Embora o assédio judicial aos conhecidos jornalistas da Cidade da Guatemala José Rubén Zamora, diretor do jornal elPeriódico, e Juan Luis Font, do programa de análise Con Criterio, tenha sido notícia internacional nos últimos meses, menos conhecidos são os ataques contra jornalistas vulneráveis ​​que vivem longe da capital - nas cidades provinciais e nas áreas rurais da Guatemala.

Das 116 agressões contra jornalistas no país de 1º de janeiro a 31 de outubro de 2021, 42% ocorreram fora da Cidade da Guatemala, de acordo com um relatório recente da Associação de Jornalistas da Guatemala (APG, na sigla em espanhol) . Além disso, cerca de metade das denúncias recebidas pela Promotoria de Crimes contra Jornalistas no mesmo período vieram de fora da capital, informou a APG.

Jornalistas provinciais e rurais na Guatemala relatam que enfrentaram agressões físicas, destruição de seus equipamentos, assédio judicial e pressão econômica. A LatAm Journalism Review (LJR) falou com os jornalistas de fora da Cidade da Guatemala sobre o que eles dizem ser um desafio crescente para seus trabalhos.

Jornalistas mulheres e indígenas especialmente vulneráveis

Irma Tzi, Guatemalan photojournalist

Photojournalist Irma Tazi has been covering crime, accidents and narco-trafficking for Nuestro Diario for more than a decade. (Irma Tzi)

Irma Tzi começou sua carreira de 14 anos no jornalismo trabalhando para rádios comunitárias na província de Alta Verapaz, no centro-norte da Guatemala. Por mais de uma década, ela foi correspondente cobrindo "histórias vermelhas", do tipo "se sangra, é manchete" - que compõem o tablóide Nuestro Diario, para o qual trabalha. O jornal tem pouco texto e muitas imagens sangrentas focadas em crime, narcotráfico e acidentes. Tzi é a única fotojornalista indígena que trabalha para o Nuestro Diario em sua província.

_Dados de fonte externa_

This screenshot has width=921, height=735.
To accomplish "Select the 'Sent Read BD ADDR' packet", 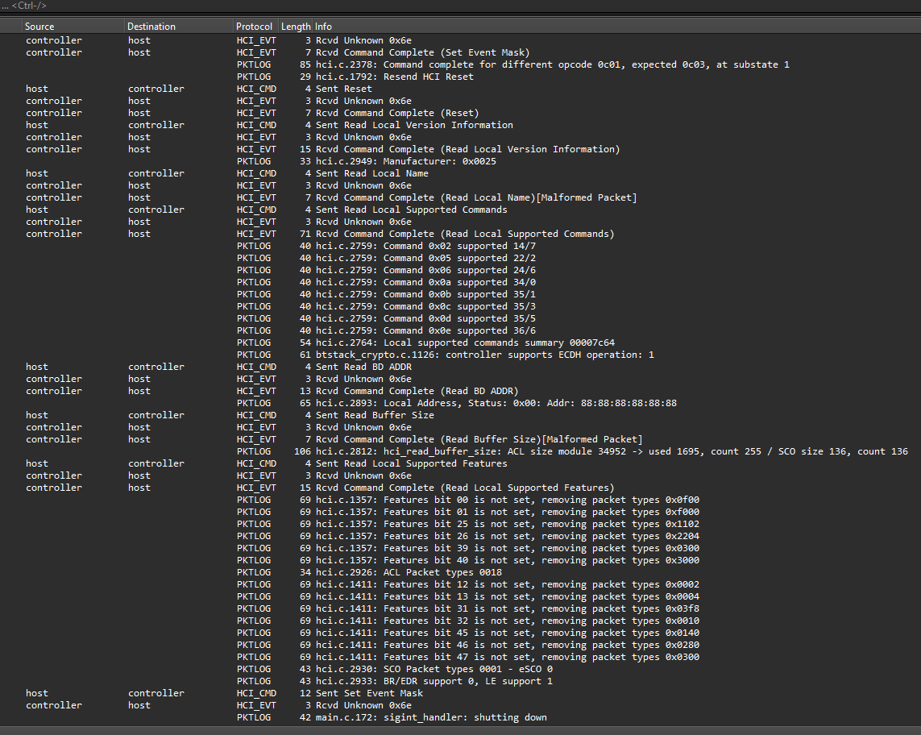I will click(x=363, y=367).
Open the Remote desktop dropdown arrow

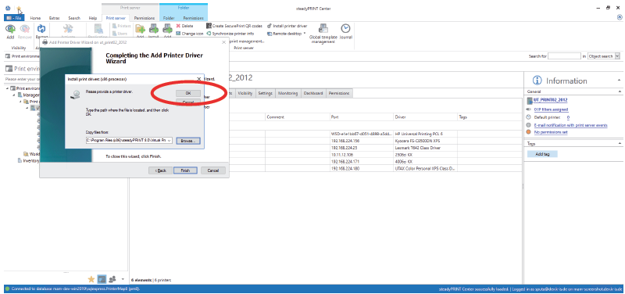click(x=305, y=34)
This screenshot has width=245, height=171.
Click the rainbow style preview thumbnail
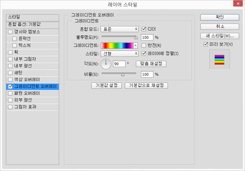(219, 60)
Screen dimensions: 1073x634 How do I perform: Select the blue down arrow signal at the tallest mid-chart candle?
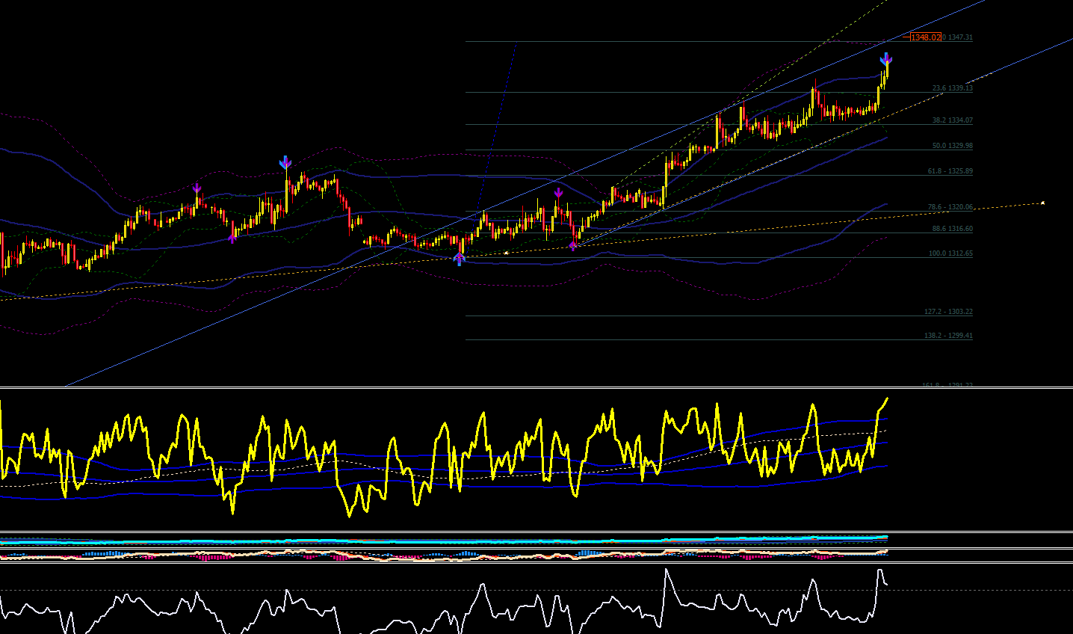tap(285, 162)
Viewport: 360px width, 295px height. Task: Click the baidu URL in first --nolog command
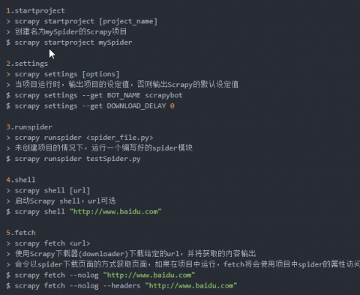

Em 2016, Tzi relata que teve que se recuperar de um ataque por um agressor empunhando um facão. Ela acha que ele foi contratado por alguém citado em uma de suas histórias envolvendo o crime organizado. Tzi disse que sobreviveu a outras agressões físicas. Ela também recebeu ameaças de morte e foi intimidada em sua casa. “Faço isso porque preciso do trabalho e também porque gosto do que faço - informar o público”, disse ela à LJR.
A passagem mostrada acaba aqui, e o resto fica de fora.